Hearty, winter-warmer meals rich in seasonal flavours, like homestyle lasagnas or mushroom risottos, are great options for bringing Hygge-like comfort and joy to your stomach and tables.

candles being lit

3. Embrace quality time

As we spend more time indoors during winter, our socialisation levels are also impacted. Without quality time with our friends and family, we can develop feelings of isolation and loneliness. In fact, Aussies are more likely to associate winter with sadness and loneliness than any other emotion.

To navigate this, we need to make a conscious effort to surround ourselves with loved ones by creating space for get-togethers within our homes.

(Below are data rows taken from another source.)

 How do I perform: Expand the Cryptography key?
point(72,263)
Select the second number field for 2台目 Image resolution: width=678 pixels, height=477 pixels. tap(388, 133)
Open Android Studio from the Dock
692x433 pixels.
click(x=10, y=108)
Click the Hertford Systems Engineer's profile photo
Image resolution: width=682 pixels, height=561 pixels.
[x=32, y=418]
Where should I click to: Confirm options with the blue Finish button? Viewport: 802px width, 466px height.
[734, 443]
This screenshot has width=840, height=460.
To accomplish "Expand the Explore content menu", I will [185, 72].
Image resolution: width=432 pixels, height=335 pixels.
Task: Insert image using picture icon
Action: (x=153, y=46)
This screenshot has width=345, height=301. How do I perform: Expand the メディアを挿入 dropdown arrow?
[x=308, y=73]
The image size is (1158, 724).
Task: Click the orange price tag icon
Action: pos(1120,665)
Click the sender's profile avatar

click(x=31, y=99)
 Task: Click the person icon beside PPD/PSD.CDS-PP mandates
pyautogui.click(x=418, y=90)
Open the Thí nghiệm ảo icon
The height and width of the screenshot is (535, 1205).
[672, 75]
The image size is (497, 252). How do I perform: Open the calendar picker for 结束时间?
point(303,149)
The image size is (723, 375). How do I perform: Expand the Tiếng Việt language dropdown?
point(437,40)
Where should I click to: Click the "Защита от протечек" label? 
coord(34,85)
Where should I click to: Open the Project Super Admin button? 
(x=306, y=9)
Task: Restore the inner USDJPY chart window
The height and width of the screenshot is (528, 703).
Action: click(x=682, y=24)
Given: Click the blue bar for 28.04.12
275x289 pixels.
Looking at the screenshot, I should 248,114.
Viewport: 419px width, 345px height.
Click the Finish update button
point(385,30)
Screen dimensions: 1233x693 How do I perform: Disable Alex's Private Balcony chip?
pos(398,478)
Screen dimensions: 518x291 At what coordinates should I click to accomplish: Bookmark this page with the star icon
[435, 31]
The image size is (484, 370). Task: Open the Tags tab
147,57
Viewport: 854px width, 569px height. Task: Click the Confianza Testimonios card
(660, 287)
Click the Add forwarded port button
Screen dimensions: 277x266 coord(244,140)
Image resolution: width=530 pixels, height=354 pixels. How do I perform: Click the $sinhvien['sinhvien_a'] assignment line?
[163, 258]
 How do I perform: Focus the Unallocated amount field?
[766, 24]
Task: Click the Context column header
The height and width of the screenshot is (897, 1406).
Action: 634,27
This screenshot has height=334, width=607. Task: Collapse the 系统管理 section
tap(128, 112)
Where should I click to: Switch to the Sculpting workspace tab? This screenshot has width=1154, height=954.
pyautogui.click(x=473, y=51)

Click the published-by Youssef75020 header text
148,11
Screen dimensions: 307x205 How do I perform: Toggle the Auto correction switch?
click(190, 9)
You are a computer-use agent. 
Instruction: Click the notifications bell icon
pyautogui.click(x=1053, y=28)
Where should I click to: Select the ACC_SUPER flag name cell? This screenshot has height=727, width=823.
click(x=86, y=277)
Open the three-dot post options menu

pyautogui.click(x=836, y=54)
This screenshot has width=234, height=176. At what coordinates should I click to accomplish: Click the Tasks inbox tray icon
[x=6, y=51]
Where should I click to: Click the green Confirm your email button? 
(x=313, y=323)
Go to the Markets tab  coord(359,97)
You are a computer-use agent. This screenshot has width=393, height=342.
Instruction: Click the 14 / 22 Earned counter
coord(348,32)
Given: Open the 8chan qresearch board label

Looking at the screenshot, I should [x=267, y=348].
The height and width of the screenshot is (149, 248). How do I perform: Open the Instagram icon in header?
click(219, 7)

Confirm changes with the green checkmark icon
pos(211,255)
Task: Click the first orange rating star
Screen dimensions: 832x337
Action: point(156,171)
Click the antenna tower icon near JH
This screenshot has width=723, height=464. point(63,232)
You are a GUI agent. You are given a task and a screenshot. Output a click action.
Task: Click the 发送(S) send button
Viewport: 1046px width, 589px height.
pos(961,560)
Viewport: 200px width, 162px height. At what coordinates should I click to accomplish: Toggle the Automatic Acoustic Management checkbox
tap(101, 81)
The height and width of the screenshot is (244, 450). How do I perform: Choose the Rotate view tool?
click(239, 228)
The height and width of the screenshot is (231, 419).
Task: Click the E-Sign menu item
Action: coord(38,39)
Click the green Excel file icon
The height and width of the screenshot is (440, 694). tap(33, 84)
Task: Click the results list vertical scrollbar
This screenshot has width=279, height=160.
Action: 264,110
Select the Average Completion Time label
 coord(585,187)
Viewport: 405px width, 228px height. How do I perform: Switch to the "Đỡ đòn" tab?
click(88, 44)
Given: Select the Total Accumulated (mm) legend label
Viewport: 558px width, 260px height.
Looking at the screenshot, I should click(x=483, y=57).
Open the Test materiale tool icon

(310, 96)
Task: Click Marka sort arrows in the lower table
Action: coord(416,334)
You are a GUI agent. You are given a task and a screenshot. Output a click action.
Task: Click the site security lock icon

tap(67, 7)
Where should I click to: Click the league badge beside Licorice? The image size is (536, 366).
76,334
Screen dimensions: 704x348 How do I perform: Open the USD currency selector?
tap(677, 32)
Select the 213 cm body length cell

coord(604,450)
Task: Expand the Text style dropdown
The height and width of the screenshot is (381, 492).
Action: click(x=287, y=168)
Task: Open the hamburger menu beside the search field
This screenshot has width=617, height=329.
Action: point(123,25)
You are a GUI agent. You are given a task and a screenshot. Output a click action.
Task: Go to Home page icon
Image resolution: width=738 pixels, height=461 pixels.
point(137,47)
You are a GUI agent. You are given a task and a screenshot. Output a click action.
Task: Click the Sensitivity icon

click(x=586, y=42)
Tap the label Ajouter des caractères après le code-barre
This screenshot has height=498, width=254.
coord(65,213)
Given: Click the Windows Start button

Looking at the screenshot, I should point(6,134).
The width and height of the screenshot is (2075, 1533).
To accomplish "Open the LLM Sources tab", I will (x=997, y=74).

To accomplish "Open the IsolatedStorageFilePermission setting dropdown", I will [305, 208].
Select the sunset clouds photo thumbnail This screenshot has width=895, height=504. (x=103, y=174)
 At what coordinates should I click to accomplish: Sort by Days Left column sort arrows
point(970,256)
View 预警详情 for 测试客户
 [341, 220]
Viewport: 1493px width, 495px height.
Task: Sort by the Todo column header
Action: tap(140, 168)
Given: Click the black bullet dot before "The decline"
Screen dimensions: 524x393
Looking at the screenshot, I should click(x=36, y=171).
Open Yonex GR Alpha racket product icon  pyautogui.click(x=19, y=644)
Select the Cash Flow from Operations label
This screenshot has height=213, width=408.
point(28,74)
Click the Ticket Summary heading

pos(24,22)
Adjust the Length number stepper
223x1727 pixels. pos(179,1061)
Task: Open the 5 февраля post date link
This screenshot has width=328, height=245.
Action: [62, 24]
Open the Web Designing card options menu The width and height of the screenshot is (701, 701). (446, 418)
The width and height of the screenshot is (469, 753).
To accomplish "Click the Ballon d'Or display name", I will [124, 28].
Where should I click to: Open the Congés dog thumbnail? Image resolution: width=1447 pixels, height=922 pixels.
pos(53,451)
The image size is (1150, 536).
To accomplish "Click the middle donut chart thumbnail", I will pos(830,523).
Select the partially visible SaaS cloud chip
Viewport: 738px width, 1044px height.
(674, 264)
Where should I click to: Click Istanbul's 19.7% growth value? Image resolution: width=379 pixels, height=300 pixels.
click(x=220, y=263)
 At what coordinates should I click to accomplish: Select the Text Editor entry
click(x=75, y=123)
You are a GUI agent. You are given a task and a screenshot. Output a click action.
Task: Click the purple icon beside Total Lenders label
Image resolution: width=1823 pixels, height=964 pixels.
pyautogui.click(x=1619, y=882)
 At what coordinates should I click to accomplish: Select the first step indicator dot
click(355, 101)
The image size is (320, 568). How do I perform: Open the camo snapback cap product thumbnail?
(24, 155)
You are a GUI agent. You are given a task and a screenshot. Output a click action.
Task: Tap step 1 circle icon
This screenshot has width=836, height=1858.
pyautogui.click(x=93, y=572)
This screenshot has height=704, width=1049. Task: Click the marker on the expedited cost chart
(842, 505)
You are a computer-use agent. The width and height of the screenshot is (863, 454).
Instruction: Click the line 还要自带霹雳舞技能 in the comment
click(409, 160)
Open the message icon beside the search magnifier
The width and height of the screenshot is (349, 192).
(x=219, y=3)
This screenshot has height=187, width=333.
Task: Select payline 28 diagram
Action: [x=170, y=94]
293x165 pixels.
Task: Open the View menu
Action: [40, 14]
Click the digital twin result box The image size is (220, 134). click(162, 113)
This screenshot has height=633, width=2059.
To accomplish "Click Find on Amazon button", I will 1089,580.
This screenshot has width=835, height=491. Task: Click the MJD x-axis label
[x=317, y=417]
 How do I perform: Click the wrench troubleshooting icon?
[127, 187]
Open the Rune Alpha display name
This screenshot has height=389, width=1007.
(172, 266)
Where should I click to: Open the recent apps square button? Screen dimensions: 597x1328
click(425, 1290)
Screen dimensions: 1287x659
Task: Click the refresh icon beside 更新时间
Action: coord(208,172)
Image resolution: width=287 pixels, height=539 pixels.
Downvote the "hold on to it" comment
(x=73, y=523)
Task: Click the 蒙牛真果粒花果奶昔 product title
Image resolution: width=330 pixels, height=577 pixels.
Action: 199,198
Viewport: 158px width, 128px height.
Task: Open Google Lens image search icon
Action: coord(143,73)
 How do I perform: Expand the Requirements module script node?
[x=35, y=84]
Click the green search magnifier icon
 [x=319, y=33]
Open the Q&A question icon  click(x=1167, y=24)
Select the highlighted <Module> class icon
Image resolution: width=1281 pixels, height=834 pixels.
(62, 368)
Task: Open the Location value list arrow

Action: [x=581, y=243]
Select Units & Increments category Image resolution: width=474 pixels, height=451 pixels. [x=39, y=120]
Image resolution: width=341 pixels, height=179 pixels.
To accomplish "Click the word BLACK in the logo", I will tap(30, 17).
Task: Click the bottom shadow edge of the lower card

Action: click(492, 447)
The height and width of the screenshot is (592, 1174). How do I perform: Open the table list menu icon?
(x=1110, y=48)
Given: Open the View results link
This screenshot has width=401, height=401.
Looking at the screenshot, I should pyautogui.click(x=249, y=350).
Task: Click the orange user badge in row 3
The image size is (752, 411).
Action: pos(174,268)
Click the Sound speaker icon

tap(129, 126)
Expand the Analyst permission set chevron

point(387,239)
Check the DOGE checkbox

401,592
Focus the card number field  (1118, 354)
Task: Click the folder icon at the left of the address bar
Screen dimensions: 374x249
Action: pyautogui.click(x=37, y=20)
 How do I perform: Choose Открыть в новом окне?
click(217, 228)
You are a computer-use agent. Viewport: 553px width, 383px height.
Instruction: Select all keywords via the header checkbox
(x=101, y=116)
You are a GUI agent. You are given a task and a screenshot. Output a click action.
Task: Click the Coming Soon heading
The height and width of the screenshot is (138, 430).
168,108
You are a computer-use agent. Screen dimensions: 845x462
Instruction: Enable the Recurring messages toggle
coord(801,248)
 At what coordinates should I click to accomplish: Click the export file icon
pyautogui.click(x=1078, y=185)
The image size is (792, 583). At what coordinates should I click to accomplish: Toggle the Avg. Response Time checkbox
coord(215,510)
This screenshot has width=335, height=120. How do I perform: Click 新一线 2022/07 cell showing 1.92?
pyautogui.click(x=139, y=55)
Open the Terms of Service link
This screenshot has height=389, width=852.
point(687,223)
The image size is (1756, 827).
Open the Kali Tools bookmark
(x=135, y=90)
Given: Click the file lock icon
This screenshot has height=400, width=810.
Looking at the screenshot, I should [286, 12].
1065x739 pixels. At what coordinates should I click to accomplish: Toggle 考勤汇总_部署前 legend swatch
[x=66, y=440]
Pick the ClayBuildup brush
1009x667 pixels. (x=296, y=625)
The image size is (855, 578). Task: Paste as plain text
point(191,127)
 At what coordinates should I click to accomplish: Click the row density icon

Whether it’s curling up on the couch together over a cup of tea and a movie or even a board game night with mates, this interpersonal connection is at the heart of Hygge and is essential to achieving the feeling of contentment.

Interpersonal time also promotes the creation of feel-good chemicals like dopamine, while preventing stress hormones such as cortisol. 

4. Elevate your dining experience

For families, couples, and even roommates, there’s a daily occurrence we can all use to elevate our feelings of comfort and connection: dinner time.

While Hygge doesn’t call for fine dining, it’s about simple pleasures and connection over good food. 

Through tactics like styling your dining room with tablecloths, seasonal flowers and mood lighting, we can make dinner a nightly event for us to regroup and reconnect over a delicious meal.

The dinner table should be treated as the hub of the home, a central place where we gather and enjoy each other’s company.

5. Bring nature indoors

Thanks to our beautiful beaches, tropical rainforests and vast bushland, Australia has built a reputation as an outdoorsy nation that loves to spend time in nature. But during winter when our time outdoors is restricted, our moods can be adversely affected.

To combat this, we need to reframe how we feel about our time indoors. 

A simple way to achieve this is by bringing nature into the home. By adding flowers and greenery into your space, we can promote a sense of calmness and tranquillity while satisfying the time in nature that we crave.

As an added benefit, plants also naturally purify the air for a healthier and happier environment.